Serious opposition was expressed last night by groups working with autistic children to a new Bill from the Minister for Education, Dr Woods, which is meant to give new rights to children with special needs.
The Bill was described as "unconstitutional" and "deeply flawed", by Ms Kathryn Sinnott. She and the other representatives also sharply criticised the Government's decision to put the Bill before the Seanad last night.
The general secretary of the INTO, Sen Joe O'Toole, said the Bill was "a major own goal for the Government".
It was appalling that the Government was trying to push it through, even though few people seemed to have been consulted on its provisions.
Ms Sinnott said the Bill was a complete mess, and Dr Woods should scrap it and start again.
She said it would do virtually nothing for her son, Jamie, who was the subject of High Court and Supreme Court cases last year.
Mr Marc de Salvo, information officer of the Irish Autism Alliance, asked if the Department of Education had learned nothing in the last two years.
He said he and many others were worried that the Government would seek to push the Bill through this week before the current Dáil session ended.
No group he was aware of had been consulted, including his Saplings School in Co Kildare and the Cabas schools in Cork and Dublin.
A Fine Gael senator, Mr Maurice Manning, last night added his concerns and said the Government was engaged in a "cynical ploy".
He said TDs and senators had not had sufficient time to study the Bill, and the Government knew this but was pushing ahead anyway.
However, the Department of Education defended its position, saying the Minister was taking advantage of an opportunity in the Oireachtas to implement the Bill.
A spokeswoman said the Department had consulted widely and was relying heavily on the views expressed in the recent Taskforce on Autism which had in turn consulted many people in the area.
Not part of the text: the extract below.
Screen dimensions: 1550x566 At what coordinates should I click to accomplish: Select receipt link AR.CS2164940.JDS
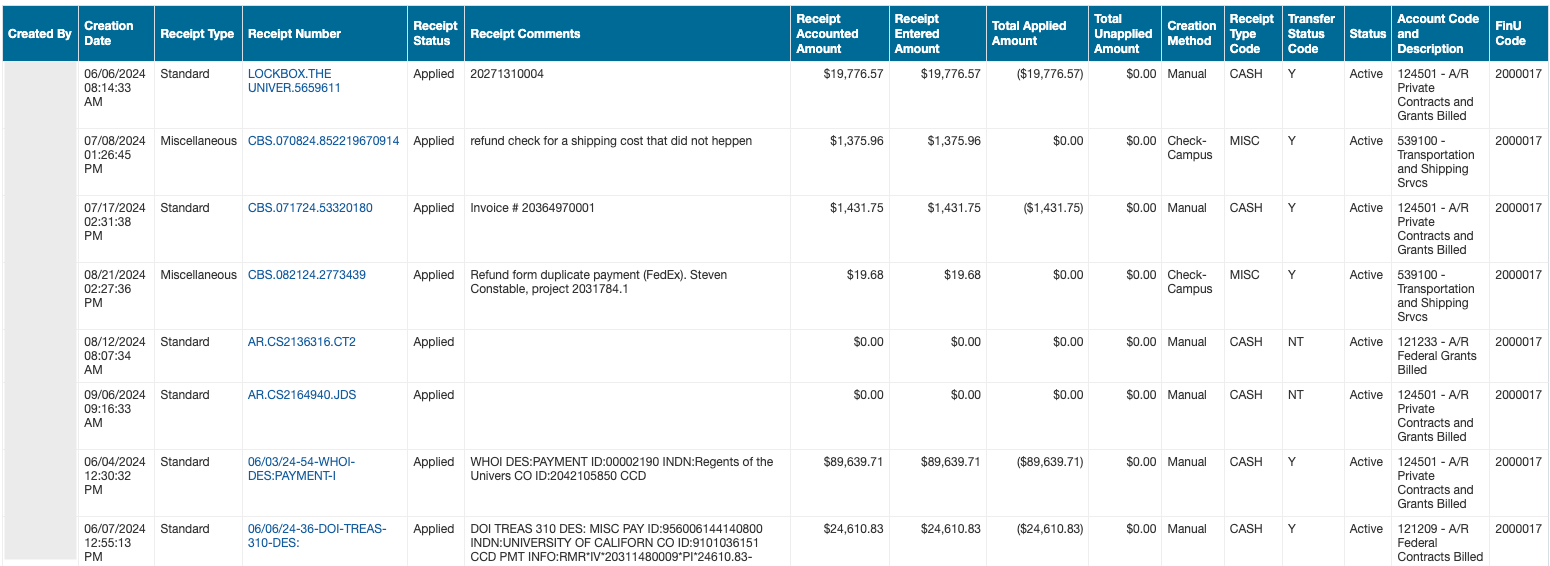pyautogui.click(x=301, y=395)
She said the Minister regarded it as a high priority to get the Bill passed.
Ms Sinnott said it was important that every parent involved in the area stated their opposition to the Bill. "I hoped it would be a good Bill when it came out last week, but reading through it, it is rowing back on recent court judgments and setting up four new layers of bureaucracy," she said.
The Education for Persons with Disabilities Bill, Dr Woods said last week, would "establish unequivocally that the special education needs of children must be met as a matter of legal right". He also said it would be "rights-based".
However, Ms Sinnott said the Bill was based on "grace and favour" for people with special needs and, while the rights of children were enunciated in the Bill, they were qualified.
She said resources and services would be allocated to the "greatest extent possible"', but this was a way for the State to avoid giving special needs children an ultimate legal right. She also raised questions about whether the Bill was constitutional.
Dr Woods explained last week that the bill defined a child "as a person who is not less than three, nor older than 18 years of age, but allows for earlier intervention if necessary"'.
Ms Sinnott said a Bill could not do this because children were defined as existing much earlier. "No Bill can get involved in what is absolute personhood," she said.